=== EXERCISE DESCRIPTION ===
Reproduce the following material line for line, with no changes to wording, punctuation, or coordinates.

━━━━━ TASK INPUTS ━━━━━

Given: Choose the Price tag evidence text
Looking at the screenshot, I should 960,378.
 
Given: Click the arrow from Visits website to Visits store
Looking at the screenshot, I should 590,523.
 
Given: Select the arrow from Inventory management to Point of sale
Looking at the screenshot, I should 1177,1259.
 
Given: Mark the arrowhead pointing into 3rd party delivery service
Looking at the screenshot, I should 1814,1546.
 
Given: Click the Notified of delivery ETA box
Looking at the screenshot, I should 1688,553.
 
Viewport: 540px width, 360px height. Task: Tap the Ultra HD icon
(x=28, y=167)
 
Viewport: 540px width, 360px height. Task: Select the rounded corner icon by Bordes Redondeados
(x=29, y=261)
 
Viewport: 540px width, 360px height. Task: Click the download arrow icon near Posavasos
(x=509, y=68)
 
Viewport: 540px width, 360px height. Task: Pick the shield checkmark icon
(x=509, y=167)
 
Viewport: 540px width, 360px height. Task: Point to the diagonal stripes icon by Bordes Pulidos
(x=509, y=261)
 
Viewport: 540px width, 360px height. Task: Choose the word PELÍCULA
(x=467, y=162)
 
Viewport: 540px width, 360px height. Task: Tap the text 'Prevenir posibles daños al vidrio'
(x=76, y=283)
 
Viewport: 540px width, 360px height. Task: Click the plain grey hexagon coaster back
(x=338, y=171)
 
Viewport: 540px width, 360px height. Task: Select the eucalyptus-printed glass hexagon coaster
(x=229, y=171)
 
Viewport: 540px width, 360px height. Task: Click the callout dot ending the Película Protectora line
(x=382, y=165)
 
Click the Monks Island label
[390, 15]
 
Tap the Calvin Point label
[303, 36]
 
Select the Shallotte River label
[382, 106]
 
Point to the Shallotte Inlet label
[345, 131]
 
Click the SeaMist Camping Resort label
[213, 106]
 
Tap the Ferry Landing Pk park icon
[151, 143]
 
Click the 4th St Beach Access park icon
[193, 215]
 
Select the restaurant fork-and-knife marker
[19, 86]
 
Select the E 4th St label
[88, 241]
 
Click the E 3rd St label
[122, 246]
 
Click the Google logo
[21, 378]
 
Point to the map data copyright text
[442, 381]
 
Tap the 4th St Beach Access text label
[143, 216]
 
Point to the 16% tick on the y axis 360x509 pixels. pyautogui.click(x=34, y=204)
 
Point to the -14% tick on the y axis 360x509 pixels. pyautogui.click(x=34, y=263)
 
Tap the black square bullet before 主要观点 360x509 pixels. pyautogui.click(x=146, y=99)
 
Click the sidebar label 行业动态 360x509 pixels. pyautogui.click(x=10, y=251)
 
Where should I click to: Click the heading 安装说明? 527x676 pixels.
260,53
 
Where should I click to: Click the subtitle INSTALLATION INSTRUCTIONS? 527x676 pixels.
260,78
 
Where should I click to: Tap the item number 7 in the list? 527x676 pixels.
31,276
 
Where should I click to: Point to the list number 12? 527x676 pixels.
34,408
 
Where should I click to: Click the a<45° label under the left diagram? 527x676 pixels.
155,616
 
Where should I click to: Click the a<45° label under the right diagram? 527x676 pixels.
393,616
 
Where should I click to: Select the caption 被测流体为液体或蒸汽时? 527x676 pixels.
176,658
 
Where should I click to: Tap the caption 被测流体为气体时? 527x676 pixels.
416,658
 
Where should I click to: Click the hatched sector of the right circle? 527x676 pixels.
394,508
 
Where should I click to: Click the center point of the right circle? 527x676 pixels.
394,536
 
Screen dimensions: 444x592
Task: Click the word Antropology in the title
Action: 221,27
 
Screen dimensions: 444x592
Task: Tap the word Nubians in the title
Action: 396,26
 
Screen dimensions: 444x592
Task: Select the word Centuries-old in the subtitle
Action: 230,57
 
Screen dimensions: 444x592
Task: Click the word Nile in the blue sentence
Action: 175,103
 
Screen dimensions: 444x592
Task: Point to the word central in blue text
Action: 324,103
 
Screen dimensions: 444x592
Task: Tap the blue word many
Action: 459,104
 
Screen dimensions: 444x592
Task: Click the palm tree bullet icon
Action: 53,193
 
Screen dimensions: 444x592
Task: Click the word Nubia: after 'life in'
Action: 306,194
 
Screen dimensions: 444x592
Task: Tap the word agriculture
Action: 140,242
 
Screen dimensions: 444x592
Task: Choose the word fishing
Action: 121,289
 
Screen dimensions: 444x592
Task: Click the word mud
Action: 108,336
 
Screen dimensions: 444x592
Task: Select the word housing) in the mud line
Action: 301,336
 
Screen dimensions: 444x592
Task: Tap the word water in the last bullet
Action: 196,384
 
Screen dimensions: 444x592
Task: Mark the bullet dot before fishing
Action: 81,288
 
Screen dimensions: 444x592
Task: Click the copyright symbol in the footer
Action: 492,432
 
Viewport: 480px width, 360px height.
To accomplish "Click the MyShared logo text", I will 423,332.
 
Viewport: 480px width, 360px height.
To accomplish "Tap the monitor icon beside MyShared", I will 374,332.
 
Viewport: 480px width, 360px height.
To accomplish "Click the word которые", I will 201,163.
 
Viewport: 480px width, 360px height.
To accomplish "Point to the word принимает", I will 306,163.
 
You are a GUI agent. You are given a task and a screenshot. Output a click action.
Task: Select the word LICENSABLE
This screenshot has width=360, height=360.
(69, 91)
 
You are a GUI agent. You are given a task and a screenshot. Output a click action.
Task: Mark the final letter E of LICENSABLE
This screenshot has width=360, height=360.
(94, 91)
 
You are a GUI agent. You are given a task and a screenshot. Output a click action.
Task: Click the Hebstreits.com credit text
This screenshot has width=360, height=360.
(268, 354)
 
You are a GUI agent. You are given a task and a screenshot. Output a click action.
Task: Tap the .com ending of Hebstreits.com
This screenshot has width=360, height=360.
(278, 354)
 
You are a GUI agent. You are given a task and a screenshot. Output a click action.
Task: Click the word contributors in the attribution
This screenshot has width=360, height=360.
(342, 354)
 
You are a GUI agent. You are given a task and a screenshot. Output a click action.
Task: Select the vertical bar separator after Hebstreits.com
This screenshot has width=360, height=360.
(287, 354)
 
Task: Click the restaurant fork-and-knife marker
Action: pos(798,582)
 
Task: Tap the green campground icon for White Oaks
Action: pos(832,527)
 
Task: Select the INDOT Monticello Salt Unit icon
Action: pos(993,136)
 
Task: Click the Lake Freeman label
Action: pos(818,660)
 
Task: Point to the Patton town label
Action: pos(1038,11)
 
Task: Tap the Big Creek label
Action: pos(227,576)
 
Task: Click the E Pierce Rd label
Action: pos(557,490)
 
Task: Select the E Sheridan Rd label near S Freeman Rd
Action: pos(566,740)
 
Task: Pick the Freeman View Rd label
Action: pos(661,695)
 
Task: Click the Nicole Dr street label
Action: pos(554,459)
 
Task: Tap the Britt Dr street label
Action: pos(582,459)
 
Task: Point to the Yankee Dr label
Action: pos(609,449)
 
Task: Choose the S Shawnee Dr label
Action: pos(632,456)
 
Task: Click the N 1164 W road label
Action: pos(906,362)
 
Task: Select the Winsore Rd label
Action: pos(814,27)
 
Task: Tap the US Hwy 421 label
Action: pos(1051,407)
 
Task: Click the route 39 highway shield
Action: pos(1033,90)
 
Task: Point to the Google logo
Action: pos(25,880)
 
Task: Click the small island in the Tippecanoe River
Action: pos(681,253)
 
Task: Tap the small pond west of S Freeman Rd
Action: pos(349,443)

━━━━━

=== WRITTEN SOLUTION ===
Given: Choose the Price tag evidence text
Looking at the screenshot, I should 960,378.
 
Given: Click the arrow from Visits website to Visits store
Looking at the screenshot, I should 590,523.
 
Given: Select the arrow from Inventory management to Point of sale
Looking at the screenshot, I should 1177,1259.
 
Given: Mark the arrowhead pointing into 3rd party delivery service
Looking at the screenshot, I should 1814,1546.
 
Given: Click the Notified of delivery ETA box
Looking at the screenshot, I should 1688,553.
 
Viewport: 540px width, 360px height. Task: Tap the Ultra HD icon
(x=28, y=167)
 
Viewport: 540px width, 360px height. Task: Select the rounded corner icon by Bordes Redondeados
(x=29, y=261)
 
Viewport: 540px width, 360px height. Task: Click the download arrow icon near Posavasos
(x=509, y=68)
 
Viewport: 540px width, 360px height. Task: Pick the shield checkmark icon
(x=509, y=167)
 
Viewport: 540px width, 360px height. Task: Point to the diagonal stripes icon by Bordes Pulidos
(x=509, y=261)
 
Viewport: 540px width, 360px height. Task: Choose the word PELÍCULA
(x=467, y=162)
 
Viewport: 540px width, 360px height. Task: Tap the text 'Prevenir posibles daños al vidrio'
(x=76, y=283)
 
Viewport: 540px width, 360px height. Task: Click the plain grey hexagon coaster back
(x=338, y=171)
 
Viewport: 540px width, 360px height. Task: Select the eucalyptus-printed glass hexagon coaster
(x=229, y=171)
 
Viewport: 540px width, 360px height. Task: Click the callout dot ending the Película Protectora line
(x=382, y=165)
 
Click the Monks Island label
[390, 15]
 
Tap the Calvin Point label
[303, 36]
 
Select the Shallotte River label
[382, 106]
 
Point to the Shallotte Inlet label
[345, 131]
 
Click the SeaMist Camping Resort label
[213, 106]
 
Tap the Ferry Landing Pk park icon
[151, 143]
 
Click the 4th St Beach Access park icon
[193, 215]
 
Select the restaurant fork-and-knife marker
[19, 86]
 
Select the E 4th St label
[88, 241]
 
Click the E 3rd St label
[122, 246]
 
Click the Google logo
[21, 378]
 
Point to the map data copyright text
[442, 381]
 
Tap the 4th St Beach Access text label
[143, 216]
 
Point to the 16% tick on the y axis 360x509 pixels. pyautogui.click(x=34, y=204)
 
Point to the -14% tick on the y axis 360x509 pixels. pyautogui.click(x=34, y=263)
 
Tap the black square bullet before 主要观点 360x509 pixels. pyautogui.click(x=146, y=99)
 
Click the sidebar label 行业动态 360x509 pixels. pyautogui.click(x=10, y=251)
 
Where should I click to: Click the heading 安装说明? 527x676 pixels.
260,53
 
Where should I click to: Click the subtitle INSTALLATION INSTRUCTIONS? 527x676 pixels.
260,78
 
Where should I click to: Tap the item number 7 in the list? 527x676 pixels.
31,276
 
Where should I click to: Point to the list number 12? 527x676 pixels.
34,408
 
Where should I click to: Click the a<45° label under the left diagram? 527x676 pixels.
155,616
 
Where should I click to: Click the a<45° label under the right diagram? 527x676 pixels.
393,616
 
Where should I click to: Select the caption 被测流体为液体或蒸汽时? 527x676 pixels.
176,658
 
Where should I click to: Tap the caption 被测流体为气体时? 527x676 pixels.
416,658
 
Where should I click to: Click the hatched sector of the right circle? 527x676 pixels.
394,508
 
Where should I click to: Click the center point of the right circle? 527x676 pixels.
394,536
 
Screen dimensions: 444x592
Task: Click the word Antropology in the title
Action: 221,27
 
Screen dimensions: 444x592
Task: Tap the word Nubians in the title
Action: 396,26
 
Screen dimensions: 444x592
Task: Select the word Centuries-old in the subtitle
Action: 230,57
 
Screen dimensions: 444x592
Task: Click the word Nile in the blue sentence
Action: 175,103
 
Screen dimensions: 444x592
Task: Point to the word central in blue text
Action: 324,103
 
Screen dimensions: 444x592
Task: Tap the blue word many
Action: 459,104
 
Screen dimensions: 444x592
Task: Click the palm tree bullet icon
Action: 53,193
 
Screen dimensions: 444x592
Task: Click the word Nubia: after 'life in'
Action: 306,194
 
Screen dimensions: 444x592
Task: Tap the word agriculture
Action: 140,242
 
Screen dimensions: 444x592
Task: Choose the word fishing
Action: 121,289
 
Screen dimensions: 444x592
Task: Click the word mud
Action: 108,336
 
Screen dimensions: 444x592
Task: Select the word housing) in the mud line
Action: 301,336
 
Screen dimensions: 444x592
Task: Tap the word water in the last bullet
Action: 196,384
 
Screen dimensions: 444x592
Task: Mark the bullet dot before fishing
Action: 81,288
 
Screen dimensions: 444x592
Task: Click the copyright symbol in the footer
Action: 492,432
 
Viewport: 480px width, 360px height.
To accomplish "Click the MyShared logo text", I will 423,332.
 
Viewport: 480px width, 360px height.
To accomplish "Tap the monitor icon beside MyShared", I will 374,332.
 
Viewport: 480px width, 360px height.
To accomplish "Click the word которые", I will 201,163.
 
Viewport: 480px width, 360px height.
To accomplish "Point to the word принимает", I will 306,163.
 
You are a GUI agent. You are given a task and a screenshot. Output a click action.
Task: Select the word LICENSABLE
This screenshot has width=360, height=360.
(69, 91)
 
You are a GUI agent. You are given a task and a screenshot. Output a click action.
Task: Mark the final letter E of LICENSABLE
This screenshot has width=360, height=360.
(94, 91)
 
You are a GUI agent. You are given a task and a screenshot. Output a click action.
Task: Click the Hebstreits.com credit text
This screenshot has width=360, height=360.
(268, 354)
 
You are a GUI agent. You are given a task and a screenshot. Output a click action.
Task: Tap the .com ending of Hebstreits.com
This screenshot has width=360, height=360.
(278, 354)
 
You are a GUI agent. You are given a task and a screenshot. Output a click action.
Task: Click the word contributors in the attribution
This screenshot has width=360, height=360.
(342, 354)
 
You are a GUI agent. You are given a task and a screenshot. Output a click action.
Task: Select the vertical bar separator after Hebstreits.com
This screenshot has width=360, height=360.
(287, 354)
 
Task: Click the restaurant fork-and-knife marker
Action: pos(798,582)
 
Task: Tap the green campground icon for White Oaks
Action: pos(832,527)
 
Task: Select the INDOT Monticello Salt Unit icon
Action: pos(993,136)
 
Task: Click the Lake Freeman label
Action: pos(818,660)
 
Task: Point to the Patton town label
Action: pos(1038,11)
 
Task: Tap the Big Creek label
Action: pos(227,576)
 
Task: Click the E Pierce Rd label
Action: pos(557,490)
 
Task: Select the E Sheridan Rd label near S Freeman Rd
Action: pos(566,740)
 
Task: Pick the Freeman View Rd label
Action: pos(661,695)
 
Task: Click the Nicole Dr street label
Action: pos(554,459)
 
Task: Tap the Britt Dr street label
Action: pos(582,459)
 
Task: Point to the Yankee Dr label
Action: pos(609,449)
 
Task: Choose the S Shawnee Dr label
Action: pos(632,456)
 
Task: Click the N 1164 W road label
Action: pos(906,362)
 
Task: Select the Winsore Rd label
Action: pos(814,27)
 
Task: Tap the US Hwy 421 label
Action: pos(1051,407)
 
Task: Click the route 39 highway shield
Action: pos(1033,90)
 
Task: Point to the Google logo
Action: pos(25,880)
 
Task: Click the small island in the Tippecanoe River
Action: pos(681,253)
 
Task: Tap the small pond west of S Freeman Rd
Action: pos(349,443)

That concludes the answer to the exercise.